Uh no, it's not pirating. The definition of piracy, both legally and in common use, is a violent crime committed on or near the ocean.
It's incredibly rare for the Japanese mafia to intercept a container ship and steal crates of anime DVDs. But if they do, and you buy one of them, then and only then can you consider yourself a pirate.
a different style doesn't mean it isn't a cartoon.
Language purists know that "cartoon" means "Cariature tune", and is only one of many kinds of animation. For example, the actor Jim Carey is often described as behaving "cartoonishly"- and it doesn't mean he was drawn on paper. The word "cartoon" has connotations of a flippant attitude and a lightweight storyline, aspects universal to American-produced "cartoons", but not nearly as prevalent in anime.
Because the USA has gone for so many decades without producing any popular animations which weren't also cartoons, speakers today are unable to find words aside from "cartoon" to refer to non-photographic animations.
(Of course, those are the same people who know that "decimate" means to destroy only 10% of the subject, and that a tsunami isn't a tradegy, because tradegies are always the victim's own fault...)
Cowboy Bebop is the classic example of a very good dub.
No it isn't. My ears were bleeding after only 20 seconds of Teddy Bomber...

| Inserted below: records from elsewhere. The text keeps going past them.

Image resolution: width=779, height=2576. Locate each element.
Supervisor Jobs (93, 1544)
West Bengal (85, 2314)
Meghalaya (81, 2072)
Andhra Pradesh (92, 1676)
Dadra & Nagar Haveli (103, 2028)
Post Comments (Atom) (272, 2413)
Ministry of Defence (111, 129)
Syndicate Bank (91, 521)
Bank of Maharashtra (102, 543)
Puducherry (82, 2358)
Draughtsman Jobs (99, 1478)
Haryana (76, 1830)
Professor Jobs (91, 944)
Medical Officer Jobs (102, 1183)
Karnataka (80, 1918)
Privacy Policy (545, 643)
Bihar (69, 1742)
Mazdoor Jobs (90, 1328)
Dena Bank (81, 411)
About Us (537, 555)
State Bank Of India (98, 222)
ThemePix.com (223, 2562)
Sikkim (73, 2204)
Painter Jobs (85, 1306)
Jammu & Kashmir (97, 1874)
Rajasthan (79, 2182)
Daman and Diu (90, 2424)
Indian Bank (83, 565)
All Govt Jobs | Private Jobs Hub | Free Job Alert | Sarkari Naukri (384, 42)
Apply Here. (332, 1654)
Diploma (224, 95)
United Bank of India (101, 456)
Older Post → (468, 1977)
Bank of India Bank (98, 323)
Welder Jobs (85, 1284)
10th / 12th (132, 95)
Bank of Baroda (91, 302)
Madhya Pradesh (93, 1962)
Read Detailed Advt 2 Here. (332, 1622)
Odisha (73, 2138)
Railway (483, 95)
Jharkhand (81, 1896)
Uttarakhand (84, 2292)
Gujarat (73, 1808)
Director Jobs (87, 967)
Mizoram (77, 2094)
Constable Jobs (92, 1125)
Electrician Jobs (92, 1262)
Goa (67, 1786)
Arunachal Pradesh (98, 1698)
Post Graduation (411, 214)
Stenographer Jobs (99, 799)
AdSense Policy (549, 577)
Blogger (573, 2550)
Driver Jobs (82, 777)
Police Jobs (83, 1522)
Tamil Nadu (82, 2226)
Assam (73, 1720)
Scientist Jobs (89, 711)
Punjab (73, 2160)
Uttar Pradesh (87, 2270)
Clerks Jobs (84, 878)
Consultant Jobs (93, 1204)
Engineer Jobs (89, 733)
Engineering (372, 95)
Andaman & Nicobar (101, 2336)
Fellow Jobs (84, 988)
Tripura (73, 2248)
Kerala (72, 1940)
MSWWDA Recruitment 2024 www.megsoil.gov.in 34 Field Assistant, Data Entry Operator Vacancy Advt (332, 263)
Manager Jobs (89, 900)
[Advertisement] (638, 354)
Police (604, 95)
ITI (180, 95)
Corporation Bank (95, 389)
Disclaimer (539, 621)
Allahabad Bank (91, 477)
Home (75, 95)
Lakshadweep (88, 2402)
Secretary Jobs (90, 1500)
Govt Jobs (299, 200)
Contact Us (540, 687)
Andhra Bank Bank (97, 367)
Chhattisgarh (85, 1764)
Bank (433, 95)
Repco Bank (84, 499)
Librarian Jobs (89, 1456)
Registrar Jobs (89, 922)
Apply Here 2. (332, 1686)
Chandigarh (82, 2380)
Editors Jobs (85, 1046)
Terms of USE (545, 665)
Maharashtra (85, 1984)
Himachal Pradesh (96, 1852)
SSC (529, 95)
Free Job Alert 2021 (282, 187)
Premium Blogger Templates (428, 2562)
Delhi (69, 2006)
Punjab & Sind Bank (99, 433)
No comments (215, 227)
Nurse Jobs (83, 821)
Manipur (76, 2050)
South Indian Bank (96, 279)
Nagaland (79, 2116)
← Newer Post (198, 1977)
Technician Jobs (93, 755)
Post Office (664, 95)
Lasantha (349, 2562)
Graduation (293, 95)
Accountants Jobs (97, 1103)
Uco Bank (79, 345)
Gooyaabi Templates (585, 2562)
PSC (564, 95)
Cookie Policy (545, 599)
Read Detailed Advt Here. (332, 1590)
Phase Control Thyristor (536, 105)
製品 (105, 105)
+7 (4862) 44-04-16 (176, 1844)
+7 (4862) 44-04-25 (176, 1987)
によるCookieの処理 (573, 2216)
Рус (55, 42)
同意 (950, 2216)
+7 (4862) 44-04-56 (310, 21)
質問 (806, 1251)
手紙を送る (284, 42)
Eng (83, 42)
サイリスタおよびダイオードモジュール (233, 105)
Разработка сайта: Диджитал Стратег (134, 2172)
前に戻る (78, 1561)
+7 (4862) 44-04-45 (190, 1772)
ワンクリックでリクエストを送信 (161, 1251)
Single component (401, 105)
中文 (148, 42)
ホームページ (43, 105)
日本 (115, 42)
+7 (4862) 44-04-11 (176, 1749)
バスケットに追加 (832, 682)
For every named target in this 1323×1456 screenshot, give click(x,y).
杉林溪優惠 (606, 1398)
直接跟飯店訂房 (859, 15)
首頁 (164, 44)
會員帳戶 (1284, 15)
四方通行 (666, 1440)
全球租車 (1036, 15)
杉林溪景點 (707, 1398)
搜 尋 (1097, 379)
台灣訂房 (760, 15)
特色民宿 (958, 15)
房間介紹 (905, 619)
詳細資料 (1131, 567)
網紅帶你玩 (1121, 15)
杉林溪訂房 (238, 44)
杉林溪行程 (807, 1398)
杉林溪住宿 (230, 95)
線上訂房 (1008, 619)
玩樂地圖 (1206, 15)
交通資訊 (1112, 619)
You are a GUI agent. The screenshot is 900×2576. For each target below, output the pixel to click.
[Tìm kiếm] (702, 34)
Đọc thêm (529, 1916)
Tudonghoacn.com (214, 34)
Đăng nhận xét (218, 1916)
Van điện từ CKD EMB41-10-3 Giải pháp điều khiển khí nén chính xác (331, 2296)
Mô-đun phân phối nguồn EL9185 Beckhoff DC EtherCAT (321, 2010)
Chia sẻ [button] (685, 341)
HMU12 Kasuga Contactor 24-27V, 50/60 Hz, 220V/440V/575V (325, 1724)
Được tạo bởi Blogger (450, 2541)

It's not only that they did a bad job, but they were working under impossible constraints. One simply cannot construct believable English dialog between two tough-guy bounty hunters who call each other "Spike" and "Jet"... it just doesn't work. To Japanese ears, those words are meaningless sounds appropriate for foreign names- but in English, they are nouns from the dictionary, and it comes off silly to use them as given names.